B.A.S.I.C. NEWSLETTER #48

B.A.S.I.C. NEWSLETTER #48
April 5, 2005

I Cor. 16:9   For a wide door for effective work has opened to me, and there are many adversaries.

NEWS FROM SISTER CHURCHES – As we read these, let us pray to God giving Him thanks that we can work together to serve Him and that His Word does not return to Him void.   Praise God! Lutheran Church of East Africa has an evangelist faithfully working at Bumbuli, Tanzania gathering people around His Word.   Previously fifteen had applied for membership. Etago CLC in Kenya has opened a preaching station in the house of William Kenyatta at Olegumi.   This is among the Masai people. May this generally unreached people be reached by us and others. The Bharath Evangelical Lutheran Church in India has seen the Word go forth in baptism.   At Pudhucherri seven were baptized by Pastor Paul Raj after confessing their sins.   Pastor Victor reported that they were planning 36 baptisms in Kadapa District. In Nairobi, Kenya a group has formed around the Word in number now 29.   We are sending them literature and Pastors Jeremiah and Alex of the CLCEA are visiting them on the Word.

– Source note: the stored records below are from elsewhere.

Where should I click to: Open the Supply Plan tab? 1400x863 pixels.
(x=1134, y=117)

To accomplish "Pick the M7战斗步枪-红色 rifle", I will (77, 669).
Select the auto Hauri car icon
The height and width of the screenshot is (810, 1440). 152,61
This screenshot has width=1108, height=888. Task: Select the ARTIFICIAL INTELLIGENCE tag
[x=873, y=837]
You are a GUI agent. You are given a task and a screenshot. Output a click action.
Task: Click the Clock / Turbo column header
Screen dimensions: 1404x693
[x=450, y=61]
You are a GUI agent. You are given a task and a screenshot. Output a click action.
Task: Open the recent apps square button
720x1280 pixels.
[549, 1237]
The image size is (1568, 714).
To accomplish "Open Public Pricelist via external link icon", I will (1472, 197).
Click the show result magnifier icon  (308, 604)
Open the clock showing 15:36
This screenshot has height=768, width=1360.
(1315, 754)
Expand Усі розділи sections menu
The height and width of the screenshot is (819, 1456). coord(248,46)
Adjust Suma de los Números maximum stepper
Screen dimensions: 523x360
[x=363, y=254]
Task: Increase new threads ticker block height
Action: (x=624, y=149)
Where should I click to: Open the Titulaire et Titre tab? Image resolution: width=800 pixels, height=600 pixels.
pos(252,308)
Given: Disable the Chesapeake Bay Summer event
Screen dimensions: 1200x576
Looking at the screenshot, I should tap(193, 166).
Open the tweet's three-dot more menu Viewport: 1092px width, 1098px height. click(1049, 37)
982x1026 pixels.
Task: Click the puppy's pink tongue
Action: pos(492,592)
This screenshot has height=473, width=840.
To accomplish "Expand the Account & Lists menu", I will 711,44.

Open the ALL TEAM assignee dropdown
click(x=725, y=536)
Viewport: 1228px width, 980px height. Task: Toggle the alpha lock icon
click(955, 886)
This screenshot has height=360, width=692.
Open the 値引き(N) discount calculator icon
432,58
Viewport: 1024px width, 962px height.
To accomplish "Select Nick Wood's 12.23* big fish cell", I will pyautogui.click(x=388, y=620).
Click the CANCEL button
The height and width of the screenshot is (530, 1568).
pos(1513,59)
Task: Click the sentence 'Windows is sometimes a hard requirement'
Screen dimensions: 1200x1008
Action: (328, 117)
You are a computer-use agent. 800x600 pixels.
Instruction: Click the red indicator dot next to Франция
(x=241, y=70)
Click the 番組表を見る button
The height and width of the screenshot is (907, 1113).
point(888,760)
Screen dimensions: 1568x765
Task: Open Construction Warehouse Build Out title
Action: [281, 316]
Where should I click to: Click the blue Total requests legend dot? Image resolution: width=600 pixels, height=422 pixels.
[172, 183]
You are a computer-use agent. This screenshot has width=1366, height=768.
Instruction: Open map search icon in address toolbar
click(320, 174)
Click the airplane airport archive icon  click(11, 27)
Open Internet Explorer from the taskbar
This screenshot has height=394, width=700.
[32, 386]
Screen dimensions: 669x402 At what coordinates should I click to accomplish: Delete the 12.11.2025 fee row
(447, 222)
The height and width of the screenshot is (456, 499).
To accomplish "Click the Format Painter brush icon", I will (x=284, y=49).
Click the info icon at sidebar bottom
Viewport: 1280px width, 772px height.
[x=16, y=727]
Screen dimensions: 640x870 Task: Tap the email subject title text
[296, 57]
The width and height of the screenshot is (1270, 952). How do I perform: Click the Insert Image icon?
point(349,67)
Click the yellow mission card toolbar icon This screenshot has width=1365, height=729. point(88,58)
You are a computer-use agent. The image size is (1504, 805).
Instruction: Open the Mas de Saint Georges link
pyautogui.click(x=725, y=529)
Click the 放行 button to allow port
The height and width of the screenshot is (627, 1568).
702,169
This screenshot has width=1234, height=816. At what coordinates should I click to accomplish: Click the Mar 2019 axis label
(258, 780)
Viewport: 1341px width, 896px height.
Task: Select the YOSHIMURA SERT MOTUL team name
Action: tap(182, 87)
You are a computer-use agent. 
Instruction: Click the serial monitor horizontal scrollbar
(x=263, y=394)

TO THE EAST BOTH NORTH AND SOUTH   part 6
In the West – From 1075 to 1122 there was the struggle in western Christendom, a power struggle, between the church and the empire. And there was in 1095 the beginning of the wretchedly misdirected crusades.   So while the Lord’s disciples may have become befuddled and misdirected in the West, God was not contained, but active in the East.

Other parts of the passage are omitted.